According to the simulator of the National Commission for Markets and Competition (CNMC), with a contracted power of 4.4 kilowatts and a monthly consumption of 250 kilowatt hours (KWh) distributed in the different periods (peak, flat and valley), A typical consumer in the regulated market will pay a bill of 48 euros in April.
This price is one of the lowest since the start of the pandemic, specifically since May 2020, when an average of 45.5 euros were paid, and is at levels similar to those registered in June 2020 and February 2021, both months with a price of 47.4 euros.
The wholesale market
In addition, it marks the lowest price of 2023 and falls 45% compared to the same month of the previous year, in the middle of the first phase of the Russian invasion of Ukraine.
Likewise, it will be 61% lower compared to the month of March 2022, when the electricity bill set its historical record (123 euros) due to the escalation of the wholesale price of electricity caused by the war in Ukraine.
Behind the drop in the electricity bill that households covered by the regulated market will pay is the drop in the wholesale market, which closed April with the second lowest price since May 2021, only surpassed by 70.9 euros /MWh of the last January, thanks to the weight of renewables and the fall in natural gas.
The regulated market recovers its attractiveness
This sustained drop in the electricity bill has returned to the regulated rate, known as PVPC, the “attractiveness” it had before the outbreak of the energy crisis, since historically it has always offered more advantageous conditions than the free market.
However, the spike in energy prices recorded in 2022 following the Russian invasion of Ukraine caused a mass exodus of customers to the free market, fleeing the volatility of the wholesale electricity market.

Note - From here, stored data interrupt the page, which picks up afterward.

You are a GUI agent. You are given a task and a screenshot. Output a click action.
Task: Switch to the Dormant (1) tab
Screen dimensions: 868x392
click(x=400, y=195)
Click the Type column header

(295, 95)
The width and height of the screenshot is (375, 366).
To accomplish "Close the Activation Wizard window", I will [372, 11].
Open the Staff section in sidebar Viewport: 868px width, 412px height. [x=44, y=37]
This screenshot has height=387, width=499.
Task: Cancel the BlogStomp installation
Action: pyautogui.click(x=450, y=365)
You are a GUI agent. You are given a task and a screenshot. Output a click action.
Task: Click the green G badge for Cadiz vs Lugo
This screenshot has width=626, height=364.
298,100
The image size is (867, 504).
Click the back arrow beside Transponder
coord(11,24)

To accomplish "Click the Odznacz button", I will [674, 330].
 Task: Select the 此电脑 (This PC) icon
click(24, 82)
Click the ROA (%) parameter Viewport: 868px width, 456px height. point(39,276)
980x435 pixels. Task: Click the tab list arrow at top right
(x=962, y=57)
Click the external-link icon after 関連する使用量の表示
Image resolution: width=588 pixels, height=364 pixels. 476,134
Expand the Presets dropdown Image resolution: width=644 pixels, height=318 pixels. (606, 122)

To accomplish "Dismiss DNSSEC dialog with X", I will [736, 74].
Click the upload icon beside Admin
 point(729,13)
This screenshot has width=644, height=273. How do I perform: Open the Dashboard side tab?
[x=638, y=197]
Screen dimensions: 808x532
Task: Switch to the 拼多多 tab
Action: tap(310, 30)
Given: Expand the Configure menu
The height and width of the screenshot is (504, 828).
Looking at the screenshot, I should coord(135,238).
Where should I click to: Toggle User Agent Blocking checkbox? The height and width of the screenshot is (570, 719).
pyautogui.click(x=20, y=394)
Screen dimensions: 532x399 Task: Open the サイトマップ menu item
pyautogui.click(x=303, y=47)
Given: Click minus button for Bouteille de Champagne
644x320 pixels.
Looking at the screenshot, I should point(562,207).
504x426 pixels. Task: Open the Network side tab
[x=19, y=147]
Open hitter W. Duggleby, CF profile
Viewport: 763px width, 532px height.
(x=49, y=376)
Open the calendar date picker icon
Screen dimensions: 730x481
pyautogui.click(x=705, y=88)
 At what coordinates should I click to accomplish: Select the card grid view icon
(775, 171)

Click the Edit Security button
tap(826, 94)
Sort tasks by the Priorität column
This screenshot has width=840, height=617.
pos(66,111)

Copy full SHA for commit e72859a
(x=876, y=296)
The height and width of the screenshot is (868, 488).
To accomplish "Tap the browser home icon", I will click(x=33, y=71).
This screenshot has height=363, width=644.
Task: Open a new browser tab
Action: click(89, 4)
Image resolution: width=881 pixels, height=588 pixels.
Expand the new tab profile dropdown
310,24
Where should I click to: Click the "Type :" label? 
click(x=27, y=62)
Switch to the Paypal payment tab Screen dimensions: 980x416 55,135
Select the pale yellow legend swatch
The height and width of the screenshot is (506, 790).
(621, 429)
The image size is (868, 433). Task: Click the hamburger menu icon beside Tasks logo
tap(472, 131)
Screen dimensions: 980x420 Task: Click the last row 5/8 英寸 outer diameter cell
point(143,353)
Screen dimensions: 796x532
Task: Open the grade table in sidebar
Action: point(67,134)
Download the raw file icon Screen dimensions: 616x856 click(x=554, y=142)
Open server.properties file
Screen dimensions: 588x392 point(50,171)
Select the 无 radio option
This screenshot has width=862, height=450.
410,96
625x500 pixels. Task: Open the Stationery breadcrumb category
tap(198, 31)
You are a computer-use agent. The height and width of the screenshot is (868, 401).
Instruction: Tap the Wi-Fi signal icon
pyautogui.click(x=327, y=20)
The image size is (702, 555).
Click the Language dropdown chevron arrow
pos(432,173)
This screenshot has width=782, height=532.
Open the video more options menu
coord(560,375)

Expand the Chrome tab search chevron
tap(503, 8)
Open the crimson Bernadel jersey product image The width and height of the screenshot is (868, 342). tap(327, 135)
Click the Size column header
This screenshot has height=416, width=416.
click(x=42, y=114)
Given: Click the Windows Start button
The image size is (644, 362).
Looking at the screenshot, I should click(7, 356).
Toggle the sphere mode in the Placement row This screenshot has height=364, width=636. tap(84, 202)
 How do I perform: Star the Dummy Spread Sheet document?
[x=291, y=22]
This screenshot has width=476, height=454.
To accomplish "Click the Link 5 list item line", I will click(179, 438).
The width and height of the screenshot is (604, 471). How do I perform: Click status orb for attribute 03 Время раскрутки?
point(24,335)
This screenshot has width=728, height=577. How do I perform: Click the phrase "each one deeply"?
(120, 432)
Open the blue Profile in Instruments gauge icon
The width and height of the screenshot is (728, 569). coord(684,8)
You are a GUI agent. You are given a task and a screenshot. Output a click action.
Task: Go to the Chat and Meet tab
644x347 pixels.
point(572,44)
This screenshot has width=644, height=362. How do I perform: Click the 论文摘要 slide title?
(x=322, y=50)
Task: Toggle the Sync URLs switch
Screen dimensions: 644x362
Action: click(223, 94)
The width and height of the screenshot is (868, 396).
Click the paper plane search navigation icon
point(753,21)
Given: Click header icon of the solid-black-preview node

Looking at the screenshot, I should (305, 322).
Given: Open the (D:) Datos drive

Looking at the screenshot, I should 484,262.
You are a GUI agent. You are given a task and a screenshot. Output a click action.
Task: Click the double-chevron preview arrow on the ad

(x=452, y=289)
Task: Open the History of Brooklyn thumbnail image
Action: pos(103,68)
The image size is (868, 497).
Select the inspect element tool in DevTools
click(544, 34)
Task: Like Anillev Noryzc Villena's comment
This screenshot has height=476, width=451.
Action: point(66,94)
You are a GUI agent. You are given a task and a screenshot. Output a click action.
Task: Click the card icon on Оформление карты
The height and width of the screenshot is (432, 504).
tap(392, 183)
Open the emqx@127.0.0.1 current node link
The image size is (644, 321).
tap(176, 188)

According to the latest data from the National Commission for Markets and Competition (CNMC) consulted by EFE, at the end of 2022 there were 30.1 million electricity customers in Spain, of which 21.4 million were on the free market and 8.7 million in the regulated.
This means that the regulated tariff lost 1.4 million customers in one year in favor of the free market, which has been able to attract up to 1.6 million customers, also taking advantage of the increase in electricity contracts in Spain.
The reform of the PVPC, seeks approval
Although the regulated market could recover part of the clients that went to the free market looking for more stable rates in the coming months, the reform that the Government is preparing for the PVPC could subtract part of this “attractiveness”.
The new formula for calculating the production cost of regulated energy, which incorporates the adjustment term and partial indexation to a basket of futures, will foreseeably come into force as of January 1, 2024.
The reform of the PVPC is one of the commitments that Spain acquired with the European Commission to approve the cap on gas for electricity generation, in order to reduce exposure to the volatility of the daily market for consumers with that rate, and it should have entered into force at the beginning of the year.
The draft royal decree has already been studied by the Council of State, which will issue its opinion when the Council of Ministers approves the rule.